It is the spring of 1977 and Elvis Presley is dying. But he does not want to die. He just wants the pain to go away. To whom can he reach out to? Not his fiance. Not his Memphis Mafia. Certainly not to Colonel Tom Parker, his manager.
Why this pain? How is it that he can explain it to no one? Who can actually help him?
He turns to his Rabbi for help!
Elvis Presley is desperate to leave show business and just be a normal person. Unfortunately for him, he is an immense star and cannot just disappear into the ether of society. But what if he could? Better yet, what if he actualizes it and lives to be an old man?
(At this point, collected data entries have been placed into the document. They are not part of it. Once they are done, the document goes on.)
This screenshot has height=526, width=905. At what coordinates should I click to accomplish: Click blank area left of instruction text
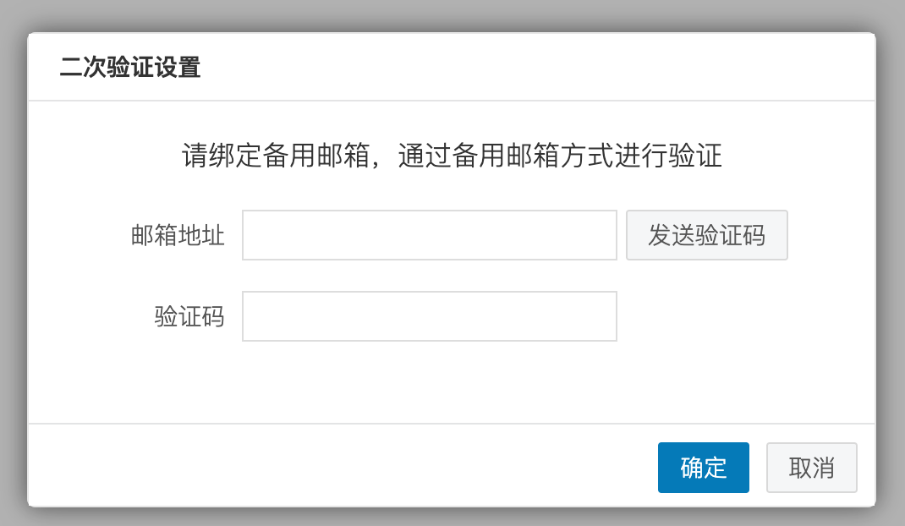[x=101, y=156]
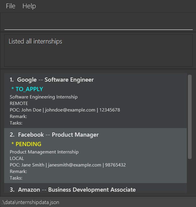The width and height of the screenshot is (196, 207).
Task: Click the internship list vertical scrollbar
Action: point(190,117)
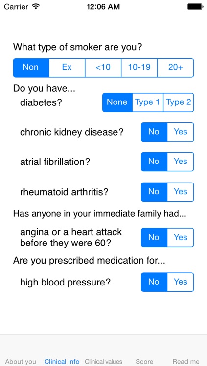The height and width of the screenshot is (366, 207).
Task: Set diabetes to Type 1
Action: point(148,102)
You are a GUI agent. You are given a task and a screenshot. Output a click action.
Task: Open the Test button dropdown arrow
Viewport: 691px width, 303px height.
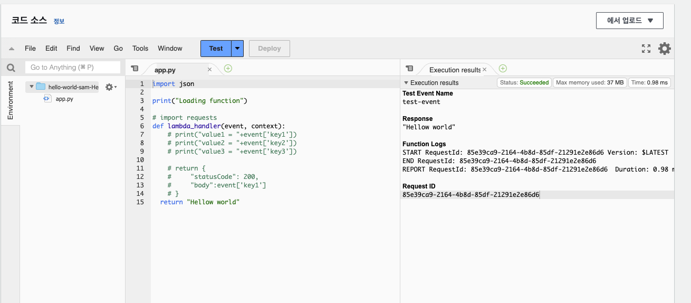[x=238, y=49]
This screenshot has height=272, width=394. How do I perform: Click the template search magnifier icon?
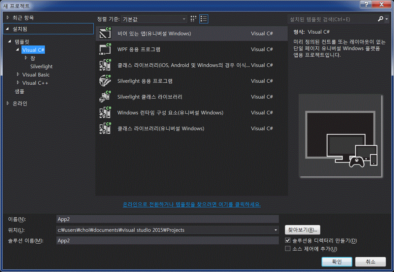(380, 19)
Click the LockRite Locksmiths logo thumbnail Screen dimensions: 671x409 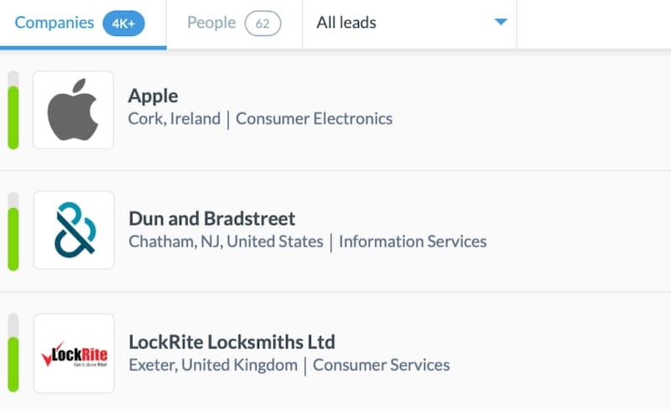tap(74, 353)
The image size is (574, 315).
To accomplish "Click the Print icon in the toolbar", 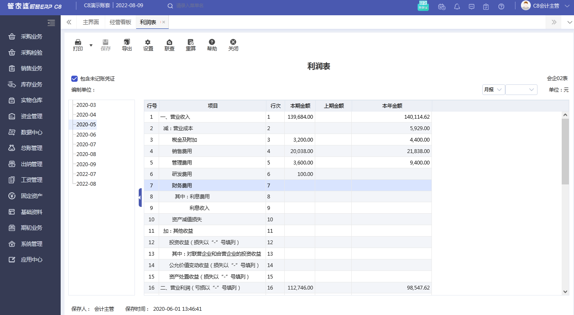I will point(78,42).
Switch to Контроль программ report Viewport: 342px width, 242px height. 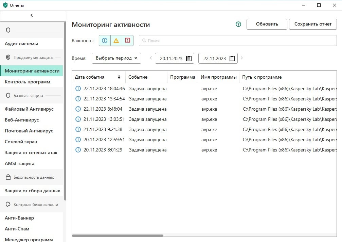[28, 82]
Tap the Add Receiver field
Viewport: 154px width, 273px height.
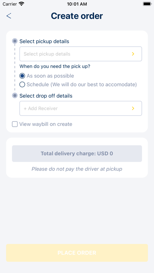pyautogui.click(x=81, y=108)
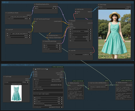135x111 pixels.
Task: Collapse the Load Diffusion Model node dot
Action: pyautogui.click(x=6, y=13)
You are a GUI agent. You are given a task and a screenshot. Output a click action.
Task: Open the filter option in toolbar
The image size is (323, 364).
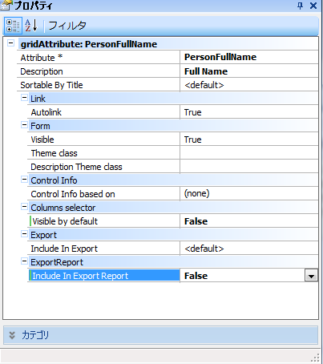pos(67,26)
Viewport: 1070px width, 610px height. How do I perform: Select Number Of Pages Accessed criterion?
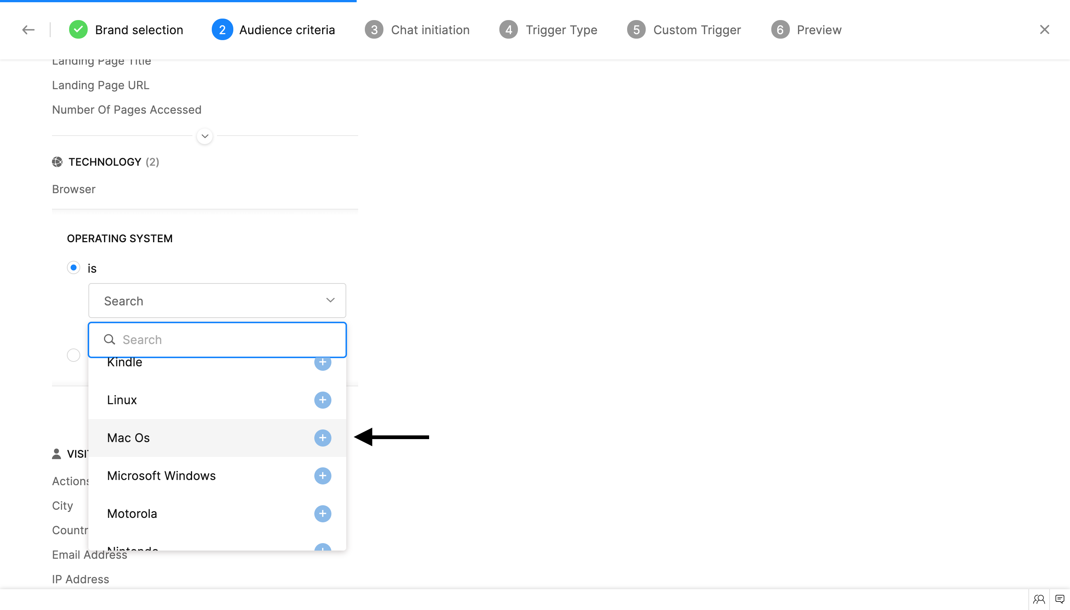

"Conversations with the King" (approximately 77,000 words), my second novel, tells the story of an unhappy Elvis who with the help of a Rabbi from his childhood, disappears into a world so ordinary that he is never found. That is, up until a chance encounter with his next-door neighbor who is a journalist. This neighbor, Stanley, figures out that he is living next to the long presumed dead Elvis Presley. This is the scoop of a lifetime. But not quite yet!
In exchange for his silence, Elvis agrees to tell Stanley the whole story of how he did not "die", to be told only after his death. In this process a great friendship evolves. So starts a long series of conversations between the two. These talks reveal the secrets of why Elvis ran away, how he did it and how he maintained his privacy in plain sight all these years.